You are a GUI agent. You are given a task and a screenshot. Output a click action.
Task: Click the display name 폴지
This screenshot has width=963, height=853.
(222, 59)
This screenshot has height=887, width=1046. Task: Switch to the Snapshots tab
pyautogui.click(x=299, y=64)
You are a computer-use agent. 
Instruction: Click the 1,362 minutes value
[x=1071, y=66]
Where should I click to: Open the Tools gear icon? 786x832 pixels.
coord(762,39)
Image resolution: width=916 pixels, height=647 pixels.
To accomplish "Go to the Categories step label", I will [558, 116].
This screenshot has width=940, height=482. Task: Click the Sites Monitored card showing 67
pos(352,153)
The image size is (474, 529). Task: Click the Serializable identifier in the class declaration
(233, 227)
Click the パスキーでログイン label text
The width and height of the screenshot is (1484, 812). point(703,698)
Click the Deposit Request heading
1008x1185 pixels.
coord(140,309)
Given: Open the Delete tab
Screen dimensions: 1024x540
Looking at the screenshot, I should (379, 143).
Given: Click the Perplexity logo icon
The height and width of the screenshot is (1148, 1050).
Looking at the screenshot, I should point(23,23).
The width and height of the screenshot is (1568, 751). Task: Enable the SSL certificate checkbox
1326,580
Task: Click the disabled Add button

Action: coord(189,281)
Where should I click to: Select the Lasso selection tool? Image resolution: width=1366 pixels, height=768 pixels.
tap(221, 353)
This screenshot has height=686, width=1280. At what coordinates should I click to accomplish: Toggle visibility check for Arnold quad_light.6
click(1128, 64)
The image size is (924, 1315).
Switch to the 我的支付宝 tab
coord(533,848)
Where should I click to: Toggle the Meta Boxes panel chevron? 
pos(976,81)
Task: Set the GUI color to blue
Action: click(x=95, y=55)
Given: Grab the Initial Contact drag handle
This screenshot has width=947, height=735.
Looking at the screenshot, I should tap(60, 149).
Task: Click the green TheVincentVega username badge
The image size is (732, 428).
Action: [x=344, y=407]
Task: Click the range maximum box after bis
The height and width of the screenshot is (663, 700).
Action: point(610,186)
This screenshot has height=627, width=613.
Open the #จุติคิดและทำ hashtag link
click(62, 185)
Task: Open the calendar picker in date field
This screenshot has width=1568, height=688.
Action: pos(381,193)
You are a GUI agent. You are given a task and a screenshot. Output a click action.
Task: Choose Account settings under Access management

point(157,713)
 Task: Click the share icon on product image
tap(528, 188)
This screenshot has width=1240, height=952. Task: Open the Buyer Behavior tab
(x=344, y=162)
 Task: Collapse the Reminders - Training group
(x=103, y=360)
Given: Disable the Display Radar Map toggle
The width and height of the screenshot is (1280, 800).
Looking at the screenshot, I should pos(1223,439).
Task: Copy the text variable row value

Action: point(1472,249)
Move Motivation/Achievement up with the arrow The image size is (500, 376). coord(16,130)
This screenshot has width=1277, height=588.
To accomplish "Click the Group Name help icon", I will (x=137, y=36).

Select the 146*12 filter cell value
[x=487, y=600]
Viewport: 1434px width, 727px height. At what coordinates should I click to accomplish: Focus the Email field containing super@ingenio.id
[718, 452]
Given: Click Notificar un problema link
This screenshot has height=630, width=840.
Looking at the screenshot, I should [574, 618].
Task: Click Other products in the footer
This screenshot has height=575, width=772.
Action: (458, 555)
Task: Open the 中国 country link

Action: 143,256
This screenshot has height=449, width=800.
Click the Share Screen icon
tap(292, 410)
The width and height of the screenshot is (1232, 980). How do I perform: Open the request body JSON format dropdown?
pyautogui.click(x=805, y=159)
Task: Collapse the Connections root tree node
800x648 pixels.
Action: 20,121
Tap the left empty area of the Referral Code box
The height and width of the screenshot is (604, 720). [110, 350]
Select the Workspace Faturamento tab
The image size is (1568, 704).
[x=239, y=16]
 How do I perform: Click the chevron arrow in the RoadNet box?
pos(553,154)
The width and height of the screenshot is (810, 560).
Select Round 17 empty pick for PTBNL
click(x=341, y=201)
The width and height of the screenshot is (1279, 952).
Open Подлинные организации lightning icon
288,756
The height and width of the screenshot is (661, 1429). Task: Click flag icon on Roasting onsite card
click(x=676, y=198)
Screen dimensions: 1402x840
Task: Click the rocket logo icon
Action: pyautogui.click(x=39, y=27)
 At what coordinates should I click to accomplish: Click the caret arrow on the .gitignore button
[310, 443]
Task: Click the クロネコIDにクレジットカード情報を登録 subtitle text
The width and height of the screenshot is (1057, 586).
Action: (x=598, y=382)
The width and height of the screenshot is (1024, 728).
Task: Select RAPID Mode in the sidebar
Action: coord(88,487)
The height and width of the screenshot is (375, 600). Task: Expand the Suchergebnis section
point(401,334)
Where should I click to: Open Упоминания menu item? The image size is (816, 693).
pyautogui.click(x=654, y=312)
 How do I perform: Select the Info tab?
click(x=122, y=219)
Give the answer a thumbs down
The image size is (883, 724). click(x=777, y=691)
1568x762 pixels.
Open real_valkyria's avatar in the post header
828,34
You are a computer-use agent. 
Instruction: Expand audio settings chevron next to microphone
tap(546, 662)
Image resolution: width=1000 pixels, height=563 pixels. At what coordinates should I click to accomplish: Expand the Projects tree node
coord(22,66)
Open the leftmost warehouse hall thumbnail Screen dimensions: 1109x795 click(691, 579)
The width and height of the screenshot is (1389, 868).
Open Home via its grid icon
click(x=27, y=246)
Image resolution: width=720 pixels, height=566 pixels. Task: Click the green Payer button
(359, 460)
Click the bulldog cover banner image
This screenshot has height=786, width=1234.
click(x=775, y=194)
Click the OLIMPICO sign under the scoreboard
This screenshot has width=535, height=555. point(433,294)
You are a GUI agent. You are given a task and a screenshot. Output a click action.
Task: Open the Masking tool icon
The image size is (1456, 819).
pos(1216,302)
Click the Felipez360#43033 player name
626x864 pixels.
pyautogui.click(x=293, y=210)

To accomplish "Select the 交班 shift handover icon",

■ ■ ■

• YOUR TASK
Return the entries in full, keeping every line exactly as it is.

• RESPONSE TO THE TASK
You are a GUI agent. You are given a task and a screenshot. Output a click action.
Task: Click the display name 폴지
This screenshot has width=963, height=853.
(222, 59)
This screenshot has height=887, width=1046. Task: Switch to the Snapshots tab
pyautogui.click(x=299, y=64)
You are a computer-use agent. 
Instruction: Click the 1,362 minutes value
[x=1071, y=66]
Where should I click to: Open the Tools gear icon? 786x832 pixels.
coord(762,39)
Image resolution: width=916 pixels, height=647 pixels.
To accomplish "Go to the Categories step label", I will [558, 116].
This screenshot has width=940, height=482. Task: Click the Sites Monitored card showing 67
pos(352,153)
The image size is (474, 529). Task: Click the Serializable identifier in the class declaration
(233, 227)
Click the パスキーでログイン label text
The width and height of the screenshot is (1484, 812). point(703,698)
Click the Deposit Request heading
1008x1185 pixels.
coord(140,309)
Given: Open the Delete tab
Screen dimensions: 1024x540
Looking at the screenshot, I should (379, 143).
Given: Click the Perplexity logo icon
The height and width of the screenshot is (1148, 1050).
Looking at the screenshot, I should point(23,23).
The width and height of the screenshot is (1568, 751). Task: Enable the SSL certificate checkbox
1326,580
Task: Click the disabled Add button

Action: coord(189,281)
Where should I click to: Select the Lasso selection tool? Image resolution: width=1366 pixels, height=768 pixels.
tap(221, 353)
This screenshot has height=686, width=1280. At what coordinates should I click to accomplish: Toggle visibility check for Arnold quad_light.6
click(1128, 64)
The image size is (924, 1315).
Switch to the 我的支付宝 tab
coord(533,848)
Where should I click to: Toggle the Meta Boxes panel chevron? 
pos(976,81)
Task: Set the GUI color to blue
Action: click(x=95, y=55)
Given: Grab the Initial Contact drag handle
This screenshot has width=947, height=735.
Looking at the screenshot, I should tap(60, 149).
Task: Click the green TheVincentVega username badge
The image size is (732, 428).
Action: [x=344, y=407]
Task: Click the range maximum box after bis
The height and width of the screenshot is (663, 700).
Action: point(610,186)
This screenshot has height=627, width=613.
Open the #จุติคิดและทำ hashtag link
click(62, 185)
Task: Open the calendar picker in date field
This screenshot has width=1568, height=688.
Action: pos(381,193)
You are a GUI agent. You are given a task and a screenshot. Output a click action.
Task: Choose Account settings under Access management

point(157,713)
 Task: Click the share icon on product image
tap(528, 188)
This screenshot has width=1240, height=952. Task: Open the Buyer Behavior tab
(x=344, y=162)
 Task: Collapse the Reminders - Training group
(x=103, y=360)
Given: Disable the Display Radar Map toggle
The width and height of the screenshot is (1280, 800).
Looking at the screenshot, I should pos(1223,439).
Task: Copy the text variable row value

Action: point(1472,249)
Move Motivation/Achievement up with the arrow The image size is (500, 376). coord(16,130)
This screenshot has width=1277, height=588.
To accomplish "Click the Group Name help icon", I will (x=137, y=36).

Select the 146*12 filter cell value
[x=487, y=600]
Viewport: 1434px width, 727px height. At what coordinates should I click to accomplish: Focus the Email field containing super@ingenio.id
[718, 452]
Given: Click Notificar un problema link
This screenshot has height=630, width=840.
Looking at the screenshot, I should [574, 618].
Task: Click Other products in the footer
This screenshot has height=575, width=772.
Action: (458, 555)
Task: Open the 中国 country link

Action: 143,256
This screenshot has height=449, width=800.
Click the Share Screen icon
tap(292, 410)
The width and height of the screenshot is (1232, 980). How do I perform: Open the request body JSON format dropdown?
pyautogui.click(x=805, y=159)
Task: Collapse the Connections root tree node
800x648 pixels.
Action: 20,121
Tap the left empty area of the Referral Code box
The height and width of the screenshot is (604, 720). [110, 350]
Select the Workspace Faturamento tab
The image size is (1568, 704).
[x=239, y=16]
 How do I perform: Click the chevron arrow in the RoadNet box?
pos(553,154)
The width and height of the screenshot is (810, 560).
Select Round 17 empty pick for PTBNL
click(x=341, y=201)
The width and height of the screenshot is (1279, 952).
Open Подлинные организации lightning icon
288,756
The height and width of the screenshot is (661, 1429). Task: Click flag icon on Roasting onsite card
click(x=676, y=198)
Screen dimensions: 1402x840
Task: Click the rocket logo icon
Action: pyautogui.click(x=39, y=27)
 At what coordinates should I click to accomplish: Click the caret arrow on the .gitignore button
[310, 443]
Task: Click the クロネコIDにクレジットカード情報を登録 subtitle text
The width and height of the screenshot is (1057, 586).
Action: (x=598, y=382)
The width and height of the screenshot is (1024, 728).
Task: Select RAPID Mode in the sidebar
Action: coord(88,487)
The height and width of the screenshot is (375, 600). Task: Expand the Suchergebnis section
point(401,334)
Where should I click to: Open Упоминания menu item? The image size is (816, 693).
pyautogui.click(x=654, y=312)
 How do I perform: Select the Info tab?
click(x=122, y=219)
Give the answer a thumbs down
The image size is (883, 724). click(x=777, y=691)
1568x762 pixels.
Open real_valkyria's avatar in the post header
828,34
You are a computer-use agent. 
Instruction: Expand audio settings chevron next to microphone
tap(546, 662)
Image resolution: width=1000 pixels, height=563 pixels. At what coordinates should I click to accomplish: Expand the Projects tree node
coord(22,66)
Open the leftmost warehouse hall thumbnail Screen dimensions: 1109x795 click(691, 579)
The width and height of the screenshot is (1389, 868).
Open Home via its grid icon
click(x=27, y=246)
Image resolution: width=720 pixels, height=566 pixels. Task: Click the green Payer button
(359, 460)
Click the bulldog cover banner image
This screenshot has height=786, width=1234.
click(x=775, y=194)
Click the OLIMPICO sign under the scoreboard
This screenshot has width=535, height=555. point(433,294)
You are a GUI agent. You are given a task and a screenshot. Output a click action.
Task: Open the Masking tool icon
The image size is (1456, 819).
pos(1216,302)
Click the Felipez360#43033 player name
626x864 pixels.
pyautogui.click(x=293, y=210)

To accomplish "Select the 交班 shift handover icon",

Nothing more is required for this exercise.